ASSIGNMENT
Retype each line of the listing below, from the first through the one holding "イトウクラフト (23, 736)", with no other lines.

SOURCE RECORDS

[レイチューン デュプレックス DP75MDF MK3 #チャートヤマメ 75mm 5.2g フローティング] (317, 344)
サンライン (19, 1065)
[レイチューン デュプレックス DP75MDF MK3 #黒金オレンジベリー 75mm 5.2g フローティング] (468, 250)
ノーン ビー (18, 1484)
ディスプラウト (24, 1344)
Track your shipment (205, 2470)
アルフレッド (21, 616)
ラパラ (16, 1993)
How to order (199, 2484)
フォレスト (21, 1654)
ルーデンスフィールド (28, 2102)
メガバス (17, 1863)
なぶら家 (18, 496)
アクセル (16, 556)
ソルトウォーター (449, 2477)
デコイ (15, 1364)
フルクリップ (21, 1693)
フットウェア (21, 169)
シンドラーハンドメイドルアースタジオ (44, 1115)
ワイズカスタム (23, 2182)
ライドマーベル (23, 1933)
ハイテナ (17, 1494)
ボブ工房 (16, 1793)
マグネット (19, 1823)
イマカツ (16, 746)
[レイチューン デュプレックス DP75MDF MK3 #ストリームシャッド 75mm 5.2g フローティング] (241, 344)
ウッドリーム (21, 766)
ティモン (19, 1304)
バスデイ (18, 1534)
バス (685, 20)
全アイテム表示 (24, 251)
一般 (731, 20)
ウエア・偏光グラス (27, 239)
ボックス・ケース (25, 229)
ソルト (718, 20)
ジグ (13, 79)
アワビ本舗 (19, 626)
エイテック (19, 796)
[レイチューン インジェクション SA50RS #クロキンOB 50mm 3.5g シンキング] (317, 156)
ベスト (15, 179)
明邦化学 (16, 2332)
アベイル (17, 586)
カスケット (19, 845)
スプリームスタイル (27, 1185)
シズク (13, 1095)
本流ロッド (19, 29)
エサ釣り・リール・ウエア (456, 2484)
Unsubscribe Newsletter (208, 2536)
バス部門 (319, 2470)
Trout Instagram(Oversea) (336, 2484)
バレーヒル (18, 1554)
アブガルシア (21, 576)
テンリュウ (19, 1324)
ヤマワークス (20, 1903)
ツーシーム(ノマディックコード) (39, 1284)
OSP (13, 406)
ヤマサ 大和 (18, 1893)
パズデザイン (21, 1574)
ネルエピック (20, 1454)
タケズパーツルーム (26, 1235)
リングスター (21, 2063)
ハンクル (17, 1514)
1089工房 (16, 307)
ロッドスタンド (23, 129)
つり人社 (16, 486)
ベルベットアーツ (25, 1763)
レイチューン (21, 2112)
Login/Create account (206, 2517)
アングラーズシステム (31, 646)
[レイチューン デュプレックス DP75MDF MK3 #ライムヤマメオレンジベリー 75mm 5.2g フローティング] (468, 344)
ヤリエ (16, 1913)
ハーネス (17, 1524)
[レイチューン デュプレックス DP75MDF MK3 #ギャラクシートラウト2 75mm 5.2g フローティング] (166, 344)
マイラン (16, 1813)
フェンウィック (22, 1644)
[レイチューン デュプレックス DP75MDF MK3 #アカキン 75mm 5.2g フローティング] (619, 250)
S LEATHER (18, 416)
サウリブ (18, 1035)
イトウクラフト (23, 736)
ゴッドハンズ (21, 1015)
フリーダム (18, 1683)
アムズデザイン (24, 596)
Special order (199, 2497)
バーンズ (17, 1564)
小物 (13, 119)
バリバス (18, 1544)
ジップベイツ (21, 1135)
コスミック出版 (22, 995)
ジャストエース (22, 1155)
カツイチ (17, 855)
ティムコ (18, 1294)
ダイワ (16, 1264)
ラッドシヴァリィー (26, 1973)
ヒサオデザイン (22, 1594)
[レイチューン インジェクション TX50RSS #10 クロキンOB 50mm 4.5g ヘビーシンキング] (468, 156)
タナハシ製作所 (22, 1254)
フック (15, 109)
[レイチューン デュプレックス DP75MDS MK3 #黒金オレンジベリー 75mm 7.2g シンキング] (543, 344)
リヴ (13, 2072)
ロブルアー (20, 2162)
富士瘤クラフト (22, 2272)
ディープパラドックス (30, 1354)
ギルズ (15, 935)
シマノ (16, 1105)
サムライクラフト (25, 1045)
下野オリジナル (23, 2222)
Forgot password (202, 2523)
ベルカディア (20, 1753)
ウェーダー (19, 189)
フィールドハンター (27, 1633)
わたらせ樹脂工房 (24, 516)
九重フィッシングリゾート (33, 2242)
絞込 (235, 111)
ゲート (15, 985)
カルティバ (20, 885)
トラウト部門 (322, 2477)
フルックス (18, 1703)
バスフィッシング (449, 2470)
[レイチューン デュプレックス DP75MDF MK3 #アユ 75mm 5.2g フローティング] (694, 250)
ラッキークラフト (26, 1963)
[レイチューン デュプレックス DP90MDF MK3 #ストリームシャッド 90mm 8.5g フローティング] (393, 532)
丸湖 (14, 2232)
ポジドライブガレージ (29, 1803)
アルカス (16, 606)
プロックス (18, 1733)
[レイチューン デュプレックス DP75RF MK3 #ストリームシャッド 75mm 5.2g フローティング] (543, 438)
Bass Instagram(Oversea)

TASK SOLUTION
[レイチューン デュプレックス DP75MDF MK3 #チャートヤマメ 75mm 5.2g フローティング] (317, 344)
サンライン (19, 1065)
[レイチューン デュプレックス DP75MDF MK3 #黒金オレンジベリー 75mm 5.2g フローティング] (468, 250)
ノーン ビー (18, 1484)
ディスプラウト (24, 1344)
Track your shipment (205, 2470)
アルフレッド (21, 616)
ラパラ (16, 1993)
How to order (199, 2484)
フォレスト (21, 1654)
ルーデンスフィールド (28, 2102)
メガバス (17, 1863)
なぶら家 (18, 496)
アクセル (16, 556)
ソルトウォーター (449, 2477)
デコイ (15, 1364)
フルクリップ (21, 1693)
フットウェア (21, 169)
シンドラーハンドメイドルアースタジオ (44, 1115)
ワイズカスタム (23, 2182)
ライドマーベル (23, 1933)
ハイテナ (17, 1494)
ボブ工房 (16, 1793)
マグネット (19, 1823)
イマカツ (16, 746)
[レイチューン デュプレックス DP75MDF MK3 #ストリームシャッド 75mm 5.2g フローティング] (241, 344)
ウッドリーム (21, 766)
ティモン (19, 1304)
バスデイ (18, 1534)
バス (685, 20)
全アイテム表示 (24, 251)
一般 (731, 20)
ウエア・偏光グラス (27, 239)
ボックス・ケース (25, 229)
ソルト (718, 20)
ジグ (13, 79)
アワビ本舗 (19, 626)
エイテック (19, 796)
[レイチューン インジェクション SA50RS #クロキンOB 50mm 3.5g シンキング] (317, 156)
ベスト (15, 179)
明邦化学 (16, 2332)
アベイル (17, 586)
カスケット (19, 845)
スプリームスタイル (27, 1185)
シズク (13, 1095)
本流ロッド (19, 29)
エサ釣り・リール・ウエア (456, 2484)
Unsubscribe Newsletter (208, 2536)
バス部門 (319, 2470)
Trout Instagram(Oversea) (336, 2484)
バレーヒル (18, 1554)
アブガルシア (21, 576)
テンリュウ (19, 1324)
ヤマワークス (20, 1903)
ツーシーム(ノマディックコード) (39, 1284)
OSP (13, 406)
ヤマサ 大和 (18, 1893)
パズデザイン (21, 1574)
ネルエピック (20, 1454)
タケズパーツルーム (26, 1235)
リングスター (21, 2063)
ハンクル (17, 1514)
1089工房 (16, 307)
ロッドスタンド (23, 129)
つり人社 (16, 486)
ベルベットアーツ (25, 1763)
レイチューン (21, 2112)
Login/Create account (206, 2517)
アングラーズシステム (31, 646)
[レイチューン デュプレックス DP75MDF MK3 #ライムヤマメオレンジベリー 75mm 5.2g フローティング] (468, 344)
ヤリエ (16, 1913)
ハーネス (17, 1524)
[レイチューン デュプレックス DP75MDF MK3 #ギャラクシートラウト2 75mm 5.2g フローティング] (166, 344)
マイラン (16, 1813)
フェンウィック (22, 1644)
[レイチューン デュプレックス DP75MDF MK3 #アカキン 75mm 5.2g フローティング] (619, 250)
S LEATHER (18, 416)
サウリブ (18, 1035)
イトウクラフト (23, 736)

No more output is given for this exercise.